Abdullah Ergün

Yazık Değil mi?

Abdullah Ergün

Yakın zamanda futbolu bırakanlar için açılan özel kurs yıllarca kurs açılmasını bekleyen antrenör adaylarının tepkisi çekti.

Volkan Demirel, Selçuk İnan ve Sabri Sarığoğlu'nun da aralarında bulunduğu bazı futbolcular için kurs açılması bazılarının kursa katılmaları dahi beklenmeden görev yaptıkları kulüplerde teknik heyet içinde yer almaları dünyada bize özgü bir durum.

Konunun bizim haricimizdeki ülkelerde oluşan durumunu açıklamak istiyorum.

Örnek vereceğin iki teknik direktör; Pep Guardiola ve Zinedine Zidane

Dünya futbolunun en önemli futbolcularından olan bu ikilinin faal futbol yaşamlarından sonra Real Madrid ve Barselona'nın A takımında görev yapmaları için alt kategorilerde görev yapmaları gerekiyordu.

Real Madrid ve Barselona’nın alt liglerinde yıllarca görev yapan iki teknik adam, A takımda kendilerine sıranın gelmesini bekliyorlardı.

Ve öylede oldu.

Zinedane, Real Madrid’in, Guardiola’da Barselona'nın başına geçtiler.
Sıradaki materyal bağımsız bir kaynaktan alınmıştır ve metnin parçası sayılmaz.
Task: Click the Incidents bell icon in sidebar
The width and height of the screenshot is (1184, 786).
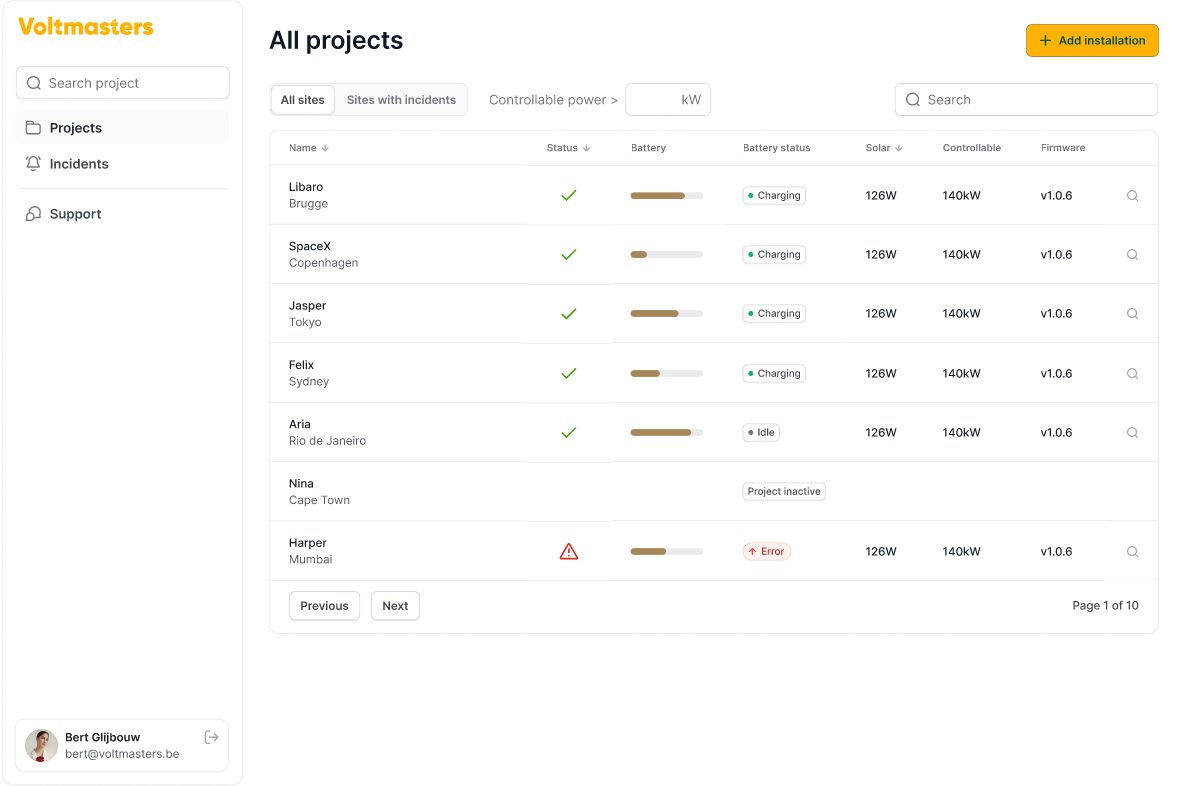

Göreve gelmelerinden sonra Real Madrid ve Barselona tarihinin en parlak ve en başarılı sezonlarını yaşamıştı.

Bugün Zidane, halen Real Madrid’in başında La liga şampiyonluğu yaşarken, Guardiola, Barselona’dan sonra Bayern Münih ve Manchester City'de Barselona’da uygulamaya koyduğu futbol kültürünü devam ettiriyor.

Avrupa kulüpleri teknik direktör seçimlerinde çok titiz davranıyorlar.

Onların futbol kültüründe emanet ve yedek teknik direktör kavramı bulunmuyor.

Konunun bu kısmını dünyada en iyi uygulan ülke Türkiye...

Fatih Terim’in ağzından çıkan kelimelerin Galatasaray için futbol kanunu olduğu biliniyor.

Selçuk İnan'ı kendi ekibine alma kararını Galatasaray yönetimi tabi ki onaylayacaktı.

Oysa Selçuk İnan gibi üst seviyede futbol oynamış bir futbolcunun Galatasaray'ın alt kategorilerinde görev yapması kendisi ve kulübü için şu anki görevinden çok daha iyi olacaktı.

Fatih Terim’in bilinen futbol kültürünün kendine faydalı olacağını düşünüyorsa bana göre büyük bir yanlışın içinde olduğunu düşünüyorum. Futbolun mutfağından yukarıya gelmenin avantajını bugün Zidane ve Guardiola kullanmaya devam ediyor.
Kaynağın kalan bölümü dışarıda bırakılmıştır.